WHAT TO WORK ON ▸ Reproduce only the lines of the material below that start at the line containing "Screen dimensions: 1450x719" and stop at the line containing "Given: Expand the 视图(V) menu". Keep both end lines.
%%
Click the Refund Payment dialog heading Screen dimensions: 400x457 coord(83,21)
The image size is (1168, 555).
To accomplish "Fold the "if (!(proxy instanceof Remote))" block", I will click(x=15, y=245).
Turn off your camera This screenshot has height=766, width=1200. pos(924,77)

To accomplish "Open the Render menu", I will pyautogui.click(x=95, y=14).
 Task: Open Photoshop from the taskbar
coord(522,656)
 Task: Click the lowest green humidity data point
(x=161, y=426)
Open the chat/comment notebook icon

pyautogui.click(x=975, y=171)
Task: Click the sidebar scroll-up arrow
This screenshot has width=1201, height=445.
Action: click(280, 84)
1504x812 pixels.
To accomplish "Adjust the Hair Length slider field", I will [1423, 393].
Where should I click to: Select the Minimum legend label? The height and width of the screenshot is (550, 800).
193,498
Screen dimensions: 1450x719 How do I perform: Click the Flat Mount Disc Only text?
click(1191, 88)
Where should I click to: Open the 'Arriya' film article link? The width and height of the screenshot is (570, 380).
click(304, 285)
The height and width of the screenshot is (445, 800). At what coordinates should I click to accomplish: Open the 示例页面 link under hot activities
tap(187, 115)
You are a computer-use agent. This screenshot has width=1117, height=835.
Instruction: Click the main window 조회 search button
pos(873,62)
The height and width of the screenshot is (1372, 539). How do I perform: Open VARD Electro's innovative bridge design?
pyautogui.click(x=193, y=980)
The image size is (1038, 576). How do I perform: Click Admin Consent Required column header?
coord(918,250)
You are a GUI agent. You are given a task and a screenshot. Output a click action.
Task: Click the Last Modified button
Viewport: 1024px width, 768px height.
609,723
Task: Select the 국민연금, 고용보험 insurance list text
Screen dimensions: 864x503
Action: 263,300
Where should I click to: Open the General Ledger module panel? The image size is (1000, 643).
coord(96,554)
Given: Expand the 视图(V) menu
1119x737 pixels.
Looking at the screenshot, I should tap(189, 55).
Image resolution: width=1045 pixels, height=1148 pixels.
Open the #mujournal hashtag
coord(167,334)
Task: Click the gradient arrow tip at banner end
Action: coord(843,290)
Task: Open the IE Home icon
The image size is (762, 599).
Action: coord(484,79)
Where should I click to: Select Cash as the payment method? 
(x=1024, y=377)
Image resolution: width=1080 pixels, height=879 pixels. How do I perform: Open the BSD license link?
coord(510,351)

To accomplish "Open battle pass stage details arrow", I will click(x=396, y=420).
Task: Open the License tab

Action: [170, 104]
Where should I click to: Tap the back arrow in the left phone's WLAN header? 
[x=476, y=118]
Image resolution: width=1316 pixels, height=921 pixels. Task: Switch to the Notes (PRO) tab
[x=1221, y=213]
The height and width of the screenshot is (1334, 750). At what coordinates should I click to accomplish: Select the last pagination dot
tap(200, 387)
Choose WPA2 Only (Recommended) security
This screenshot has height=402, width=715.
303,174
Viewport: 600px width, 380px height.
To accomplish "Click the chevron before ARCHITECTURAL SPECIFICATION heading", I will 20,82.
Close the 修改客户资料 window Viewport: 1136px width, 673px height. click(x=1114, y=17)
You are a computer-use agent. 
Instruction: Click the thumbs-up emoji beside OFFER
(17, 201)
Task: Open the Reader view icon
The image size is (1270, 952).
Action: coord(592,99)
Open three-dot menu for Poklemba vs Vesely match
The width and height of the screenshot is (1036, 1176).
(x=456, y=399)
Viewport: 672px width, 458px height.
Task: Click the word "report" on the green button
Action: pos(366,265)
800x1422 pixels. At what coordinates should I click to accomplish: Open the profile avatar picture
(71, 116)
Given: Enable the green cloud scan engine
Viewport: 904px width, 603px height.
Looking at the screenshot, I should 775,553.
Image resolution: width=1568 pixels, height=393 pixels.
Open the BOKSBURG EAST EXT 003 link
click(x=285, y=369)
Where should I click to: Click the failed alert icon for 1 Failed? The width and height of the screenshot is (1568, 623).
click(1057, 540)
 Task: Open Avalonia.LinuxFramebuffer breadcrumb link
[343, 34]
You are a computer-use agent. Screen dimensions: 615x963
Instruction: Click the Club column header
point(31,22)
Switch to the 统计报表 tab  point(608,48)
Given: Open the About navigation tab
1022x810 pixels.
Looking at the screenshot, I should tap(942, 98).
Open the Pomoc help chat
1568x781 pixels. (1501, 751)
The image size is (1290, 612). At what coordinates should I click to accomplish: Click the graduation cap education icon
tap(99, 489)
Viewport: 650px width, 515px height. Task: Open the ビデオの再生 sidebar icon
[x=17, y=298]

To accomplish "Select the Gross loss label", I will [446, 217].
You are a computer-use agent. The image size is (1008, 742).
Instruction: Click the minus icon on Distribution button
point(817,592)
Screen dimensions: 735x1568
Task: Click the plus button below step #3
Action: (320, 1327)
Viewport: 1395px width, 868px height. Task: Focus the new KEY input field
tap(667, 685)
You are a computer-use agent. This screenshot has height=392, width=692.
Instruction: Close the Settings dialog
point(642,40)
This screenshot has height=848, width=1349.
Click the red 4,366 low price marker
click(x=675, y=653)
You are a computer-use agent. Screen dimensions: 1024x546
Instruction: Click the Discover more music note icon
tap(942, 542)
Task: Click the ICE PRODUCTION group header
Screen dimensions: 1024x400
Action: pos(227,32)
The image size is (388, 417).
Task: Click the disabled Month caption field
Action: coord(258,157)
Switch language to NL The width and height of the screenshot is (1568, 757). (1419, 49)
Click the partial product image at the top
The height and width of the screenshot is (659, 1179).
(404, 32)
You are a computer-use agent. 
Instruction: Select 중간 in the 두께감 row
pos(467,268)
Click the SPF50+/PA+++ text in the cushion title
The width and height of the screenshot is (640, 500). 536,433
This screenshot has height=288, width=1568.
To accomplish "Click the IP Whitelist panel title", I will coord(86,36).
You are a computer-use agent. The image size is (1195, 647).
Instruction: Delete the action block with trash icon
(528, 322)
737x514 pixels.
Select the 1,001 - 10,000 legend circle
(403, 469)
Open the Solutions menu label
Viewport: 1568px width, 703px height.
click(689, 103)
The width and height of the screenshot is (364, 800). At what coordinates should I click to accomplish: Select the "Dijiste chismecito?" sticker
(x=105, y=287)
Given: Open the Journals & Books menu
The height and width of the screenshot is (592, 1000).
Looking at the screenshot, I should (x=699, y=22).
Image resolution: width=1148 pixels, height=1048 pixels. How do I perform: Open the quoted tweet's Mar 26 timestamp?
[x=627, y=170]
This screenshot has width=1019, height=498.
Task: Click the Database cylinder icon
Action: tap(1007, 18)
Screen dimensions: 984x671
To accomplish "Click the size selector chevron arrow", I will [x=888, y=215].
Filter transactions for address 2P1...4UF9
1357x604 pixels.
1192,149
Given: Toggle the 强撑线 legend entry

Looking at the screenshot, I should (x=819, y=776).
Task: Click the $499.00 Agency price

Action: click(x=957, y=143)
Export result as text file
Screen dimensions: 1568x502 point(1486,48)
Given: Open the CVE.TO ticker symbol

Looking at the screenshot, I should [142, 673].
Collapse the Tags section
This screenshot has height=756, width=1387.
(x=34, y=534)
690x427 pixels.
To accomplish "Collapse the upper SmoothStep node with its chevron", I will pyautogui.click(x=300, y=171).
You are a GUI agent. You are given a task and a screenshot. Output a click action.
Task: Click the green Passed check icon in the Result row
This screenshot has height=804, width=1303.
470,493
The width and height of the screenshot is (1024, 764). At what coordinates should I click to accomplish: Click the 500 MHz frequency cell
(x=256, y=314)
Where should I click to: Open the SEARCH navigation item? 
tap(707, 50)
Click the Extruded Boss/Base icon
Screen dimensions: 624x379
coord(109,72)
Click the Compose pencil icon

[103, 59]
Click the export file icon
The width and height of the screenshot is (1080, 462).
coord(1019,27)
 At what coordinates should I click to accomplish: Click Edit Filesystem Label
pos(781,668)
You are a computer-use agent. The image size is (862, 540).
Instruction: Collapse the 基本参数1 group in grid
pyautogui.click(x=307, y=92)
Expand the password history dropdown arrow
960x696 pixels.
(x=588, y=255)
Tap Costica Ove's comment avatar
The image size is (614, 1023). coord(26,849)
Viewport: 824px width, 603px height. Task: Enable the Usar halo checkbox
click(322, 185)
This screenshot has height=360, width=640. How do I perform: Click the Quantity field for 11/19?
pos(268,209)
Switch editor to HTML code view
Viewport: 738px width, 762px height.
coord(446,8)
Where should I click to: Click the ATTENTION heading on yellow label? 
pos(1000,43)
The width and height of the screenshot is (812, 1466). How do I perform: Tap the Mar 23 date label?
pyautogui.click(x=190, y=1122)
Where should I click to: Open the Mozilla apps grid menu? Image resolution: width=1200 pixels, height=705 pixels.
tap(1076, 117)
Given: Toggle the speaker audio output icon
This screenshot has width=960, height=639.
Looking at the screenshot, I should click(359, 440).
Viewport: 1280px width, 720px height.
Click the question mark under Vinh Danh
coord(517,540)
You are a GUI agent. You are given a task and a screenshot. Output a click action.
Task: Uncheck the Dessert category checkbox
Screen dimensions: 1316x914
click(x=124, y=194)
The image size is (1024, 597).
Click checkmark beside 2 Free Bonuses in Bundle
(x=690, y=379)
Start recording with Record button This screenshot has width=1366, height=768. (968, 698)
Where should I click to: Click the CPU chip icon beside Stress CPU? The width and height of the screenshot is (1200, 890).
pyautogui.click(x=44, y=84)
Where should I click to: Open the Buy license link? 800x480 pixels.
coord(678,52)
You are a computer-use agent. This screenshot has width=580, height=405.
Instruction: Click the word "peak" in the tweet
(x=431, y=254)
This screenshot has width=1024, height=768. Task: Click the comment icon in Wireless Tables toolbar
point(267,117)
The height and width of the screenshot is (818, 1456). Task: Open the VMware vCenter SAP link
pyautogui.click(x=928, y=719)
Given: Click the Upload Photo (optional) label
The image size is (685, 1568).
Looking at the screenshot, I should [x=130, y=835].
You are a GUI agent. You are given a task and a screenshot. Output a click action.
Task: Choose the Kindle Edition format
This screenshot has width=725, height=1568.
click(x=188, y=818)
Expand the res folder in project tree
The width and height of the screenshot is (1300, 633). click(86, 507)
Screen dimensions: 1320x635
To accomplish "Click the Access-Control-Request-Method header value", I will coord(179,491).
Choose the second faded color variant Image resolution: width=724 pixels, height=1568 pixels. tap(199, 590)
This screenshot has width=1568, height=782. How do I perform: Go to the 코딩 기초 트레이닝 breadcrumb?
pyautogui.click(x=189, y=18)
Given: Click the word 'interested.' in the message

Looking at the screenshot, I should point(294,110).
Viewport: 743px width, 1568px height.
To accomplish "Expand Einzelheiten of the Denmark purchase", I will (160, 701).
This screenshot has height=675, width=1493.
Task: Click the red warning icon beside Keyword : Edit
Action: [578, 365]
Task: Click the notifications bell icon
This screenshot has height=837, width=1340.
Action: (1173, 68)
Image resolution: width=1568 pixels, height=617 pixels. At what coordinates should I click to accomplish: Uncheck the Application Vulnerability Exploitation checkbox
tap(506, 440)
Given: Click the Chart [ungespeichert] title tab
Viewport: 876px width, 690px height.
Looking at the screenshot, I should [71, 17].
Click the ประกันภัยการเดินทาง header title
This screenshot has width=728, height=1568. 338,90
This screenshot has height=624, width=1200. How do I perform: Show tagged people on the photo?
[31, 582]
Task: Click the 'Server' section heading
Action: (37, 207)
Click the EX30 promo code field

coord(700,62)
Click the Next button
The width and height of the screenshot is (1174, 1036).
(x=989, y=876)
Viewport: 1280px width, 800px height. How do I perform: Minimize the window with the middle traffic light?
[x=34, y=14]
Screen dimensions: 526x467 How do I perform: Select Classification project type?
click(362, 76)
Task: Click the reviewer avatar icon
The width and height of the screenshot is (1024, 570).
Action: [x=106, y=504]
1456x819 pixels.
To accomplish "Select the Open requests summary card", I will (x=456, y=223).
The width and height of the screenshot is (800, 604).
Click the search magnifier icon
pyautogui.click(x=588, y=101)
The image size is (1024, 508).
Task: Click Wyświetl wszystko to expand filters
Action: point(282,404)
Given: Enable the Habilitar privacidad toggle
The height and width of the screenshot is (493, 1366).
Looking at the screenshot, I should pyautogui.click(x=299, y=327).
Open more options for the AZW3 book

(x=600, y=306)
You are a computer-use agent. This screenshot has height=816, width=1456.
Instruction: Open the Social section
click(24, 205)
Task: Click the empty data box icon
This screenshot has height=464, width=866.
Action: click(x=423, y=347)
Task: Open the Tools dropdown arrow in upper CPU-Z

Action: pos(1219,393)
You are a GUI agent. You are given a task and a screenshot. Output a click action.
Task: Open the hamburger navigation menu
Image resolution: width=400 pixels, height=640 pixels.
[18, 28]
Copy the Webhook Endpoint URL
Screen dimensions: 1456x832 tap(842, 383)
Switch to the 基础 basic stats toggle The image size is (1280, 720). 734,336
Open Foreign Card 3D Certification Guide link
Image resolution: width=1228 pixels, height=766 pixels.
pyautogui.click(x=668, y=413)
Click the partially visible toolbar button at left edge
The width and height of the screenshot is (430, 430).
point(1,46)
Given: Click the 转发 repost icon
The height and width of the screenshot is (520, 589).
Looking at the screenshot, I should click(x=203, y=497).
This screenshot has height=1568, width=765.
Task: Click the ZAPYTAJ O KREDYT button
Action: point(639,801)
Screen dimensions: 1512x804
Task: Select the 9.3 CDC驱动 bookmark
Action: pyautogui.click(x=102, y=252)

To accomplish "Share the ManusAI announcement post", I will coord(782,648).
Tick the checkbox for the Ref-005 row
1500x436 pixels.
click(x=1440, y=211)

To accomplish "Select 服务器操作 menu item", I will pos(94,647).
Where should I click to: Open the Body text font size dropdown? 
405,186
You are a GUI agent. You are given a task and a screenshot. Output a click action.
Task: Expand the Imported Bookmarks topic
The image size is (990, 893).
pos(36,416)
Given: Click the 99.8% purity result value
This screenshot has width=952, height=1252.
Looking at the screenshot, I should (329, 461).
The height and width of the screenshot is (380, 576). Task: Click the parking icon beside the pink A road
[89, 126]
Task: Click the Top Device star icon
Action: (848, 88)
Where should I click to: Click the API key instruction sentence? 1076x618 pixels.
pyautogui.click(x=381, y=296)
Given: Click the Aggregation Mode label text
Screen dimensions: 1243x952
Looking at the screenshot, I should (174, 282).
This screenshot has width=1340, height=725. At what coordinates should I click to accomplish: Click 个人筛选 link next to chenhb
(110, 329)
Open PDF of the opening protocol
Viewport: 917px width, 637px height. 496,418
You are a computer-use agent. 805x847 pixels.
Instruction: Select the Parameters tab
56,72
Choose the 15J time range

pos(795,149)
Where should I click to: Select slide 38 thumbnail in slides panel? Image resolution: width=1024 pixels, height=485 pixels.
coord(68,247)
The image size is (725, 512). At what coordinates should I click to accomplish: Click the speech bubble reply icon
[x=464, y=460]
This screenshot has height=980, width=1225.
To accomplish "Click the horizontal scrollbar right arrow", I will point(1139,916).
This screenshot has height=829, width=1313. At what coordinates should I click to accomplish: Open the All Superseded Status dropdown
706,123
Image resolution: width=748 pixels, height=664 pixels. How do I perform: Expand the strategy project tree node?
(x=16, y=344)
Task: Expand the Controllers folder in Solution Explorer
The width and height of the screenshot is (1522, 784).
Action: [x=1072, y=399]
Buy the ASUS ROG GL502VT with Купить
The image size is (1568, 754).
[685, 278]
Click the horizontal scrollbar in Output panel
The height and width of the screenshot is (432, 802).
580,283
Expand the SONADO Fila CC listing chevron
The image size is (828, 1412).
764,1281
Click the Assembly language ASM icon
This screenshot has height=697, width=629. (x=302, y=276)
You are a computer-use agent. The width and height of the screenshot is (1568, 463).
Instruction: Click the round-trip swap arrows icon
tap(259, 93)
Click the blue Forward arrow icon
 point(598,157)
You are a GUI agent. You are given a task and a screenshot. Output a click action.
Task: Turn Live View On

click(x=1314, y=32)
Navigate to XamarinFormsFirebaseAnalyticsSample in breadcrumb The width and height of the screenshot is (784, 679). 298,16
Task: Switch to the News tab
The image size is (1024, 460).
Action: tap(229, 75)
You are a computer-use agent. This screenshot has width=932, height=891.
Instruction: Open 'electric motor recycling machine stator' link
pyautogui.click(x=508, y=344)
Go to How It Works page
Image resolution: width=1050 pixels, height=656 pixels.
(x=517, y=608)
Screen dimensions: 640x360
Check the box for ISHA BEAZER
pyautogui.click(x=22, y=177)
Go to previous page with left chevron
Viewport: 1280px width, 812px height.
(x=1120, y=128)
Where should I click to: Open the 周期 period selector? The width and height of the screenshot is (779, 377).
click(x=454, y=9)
%%
COMPLETED EXERCISE ▸
Screen dimensions: 1450x719 How do I perform: Click the Flat Mount Disc Only text?
click(1191, 88)
Where should I click to: Open the 'Arriya' film article link? The width and height of the screenshot is (570, 380).
click(304, 285)
The height and width of the screenshot is (445, 800). At what coordinates should I click to accomplish: Open the 示例页面 link under hot activities
tap(187, 115)
You are a computer-use agent. This screenshot has width=1117, height=835.
Instruction: Click the main window 조회 search button
pos(873,62)
The height and width of the screenshot is (1372, 539). How do I perform: Open VARD Electro's innovative bridge design?
pyautogui.click(x=193, y=980)
The image size is (1038, 576). How do I perform: Click Admin Consent Required column header?
coord(918,250)
You are a GUI agent. You are given a task and a screenshot. Output a click action.
Task: Click the Last Modified button
Viewport: 1024px width, 768px height.
609,723
Task: Select the 국민연금, 고용보험 insurance list text
Screen dimensions: 864x503
Action: 263,300
Where should I click to: Open the General Ledger module panel? The image size is (1000, 643).
coord(96,554)
Given: Expand the 视图(V) menu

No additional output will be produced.